Directions for this task:
Retype the data exactly, so that every line matches the original.
BEGIN Records for the task
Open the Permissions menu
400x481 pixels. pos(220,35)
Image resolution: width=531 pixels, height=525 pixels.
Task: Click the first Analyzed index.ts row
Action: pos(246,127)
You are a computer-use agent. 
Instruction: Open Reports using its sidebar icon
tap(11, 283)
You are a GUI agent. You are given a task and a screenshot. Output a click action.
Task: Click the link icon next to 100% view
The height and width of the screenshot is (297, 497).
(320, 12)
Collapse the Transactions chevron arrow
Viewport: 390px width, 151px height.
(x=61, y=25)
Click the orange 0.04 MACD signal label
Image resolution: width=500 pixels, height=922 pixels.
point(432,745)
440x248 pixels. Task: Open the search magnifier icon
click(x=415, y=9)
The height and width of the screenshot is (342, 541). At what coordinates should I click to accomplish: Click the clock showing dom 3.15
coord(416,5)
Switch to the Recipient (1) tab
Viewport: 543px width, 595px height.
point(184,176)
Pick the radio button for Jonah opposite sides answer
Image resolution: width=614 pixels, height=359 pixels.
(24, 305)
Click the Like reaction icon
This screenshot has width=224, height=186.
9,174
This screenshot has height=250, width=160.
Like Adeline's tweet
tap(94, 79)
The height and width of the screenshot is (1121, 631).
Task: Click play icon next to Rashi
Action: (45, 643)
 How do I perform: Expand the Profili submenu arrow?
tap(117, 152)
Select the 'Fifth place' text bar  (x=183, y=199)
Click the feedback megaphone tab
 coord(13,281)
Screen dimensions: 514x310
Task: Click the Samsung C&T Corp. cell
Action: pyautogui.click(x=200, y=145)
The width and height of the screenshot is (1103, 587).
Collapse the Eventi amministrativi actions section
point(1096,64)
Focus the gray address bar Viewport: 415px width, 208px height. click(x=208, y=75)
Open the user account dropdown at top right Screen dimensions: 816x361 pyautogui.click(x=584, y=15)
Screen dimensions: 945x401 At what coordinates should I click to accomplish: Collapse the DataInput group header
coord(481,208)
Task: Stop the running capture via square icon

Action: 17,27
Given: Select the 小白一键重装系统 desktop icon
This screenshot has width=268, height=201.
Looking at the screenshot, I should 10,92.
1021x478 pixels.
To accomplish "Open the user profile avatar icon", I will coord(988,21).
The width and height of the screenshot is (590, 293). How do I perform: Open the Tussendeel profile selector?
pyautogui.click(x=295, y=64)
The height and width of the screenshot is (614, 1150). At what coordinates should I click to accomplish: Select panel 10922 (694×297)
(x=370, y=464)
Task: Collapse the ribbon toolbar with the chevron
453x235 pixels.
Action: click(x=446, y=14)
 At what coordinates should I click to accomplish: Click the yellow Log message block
END Records for the task
Exercise answer:
Open the Permissions menu
400x481 pixels. pos(220,35)
Image resolution: width=531 pixels, height=525 pixels.
Task: Click the first Analyzed index.ts row
Action: pos(246,127)
You are a computer-use agent. 
Instruction: Open Reports using its sidebar icon
tap(11, 283)
You are a GUI agent. You are given a task and a screenshot. Output a click action.
Task: Click the link icon next to 100% view
The height and width of the screenshot is (297, 497).
(320, 12)
Collapse the Transactions chevron arrow
Viewport: 390px width, 151px height.
(x=61, y=25)
Click the orange 0.04 MACD signal label
Image resolution: width=500 pixels, height=922 pixels.
point(432,745)
440x248 pixels. Task: Open the search magnifier icon
click(x=415, y=9)
The height and width of the screenshot is (342, 541). At what coordinates should I click to accomplish: Click the clock showing dom 3.15
coord(416,5)
Switch to the Recipient (1) tab
Viewport: 543px width, 595px height.
point(184,176)
Pick the radio button for Jonah opposite sides answer
Image resolution: width=614 pixels, height=359 pixels.
(24, 305)
Click the Like reaction icon
This screenshot has width=224, height=186.
9,174
This screenshot has height=250, width=160.
Like Adeline's tweet
tap(94, 79)
The height and width of the screenshot is (1121, 631).
Task: Click play icon next to Rashi
Action: (45, 643)
 How do I perform: Expand the Profili submenu arrow?
tap(117, 152)
Select the 'Fifth place' text bar  (x=183, y=199)
Click the feedback megaphone tab
 coord(13,281)
Screen dimensions: 514x310
Task: Click the Samsung C&T Corp. cell
Action: pyautogui.click(x=200, y=145)
The width and height of the screenshot is (1103, 587).
Collapse the Eventi amministrativi actions section
point(1096,64)
Focus the gray address bar Viewport: 415px width, 208px height. click(x=208, y=75)
Open the user account dropdown at top right Screen dimensions: 816x361 pyautogui.click(x=584, y=15)
Screen dimensions: 945x401 At what coordinates should I click to accomplish: Collapse the DataInput group header
coord(481,208)
Task: Stop the running capture via square icon

Action: 17,27
Given: Select the 小白一键重装系统 desktop icon
This screenshot has width=268, height=201.
Looking at the screenshot, I should 10,92.
1021x478 pixels.
To accomplish "Open the user profile avatar icon", I will coord(988,21).
The width and height of the screenshot is (590, 293). How do I perform: Open the Tussendeel profile selector?
pyautogui.click(x=295, y=64)
The height and width of the screenshot is (614, 1150). At what coordinates should I click to accomplish: Select panel 10922 (694×297)
(x=370, y=464)
Task: Collapse the ribbon toolbar with the chevron
453x235 pixels.
Action: click(x=446, y=14)
 At what coordinates should I click to accomplish: Click the yellow Log message block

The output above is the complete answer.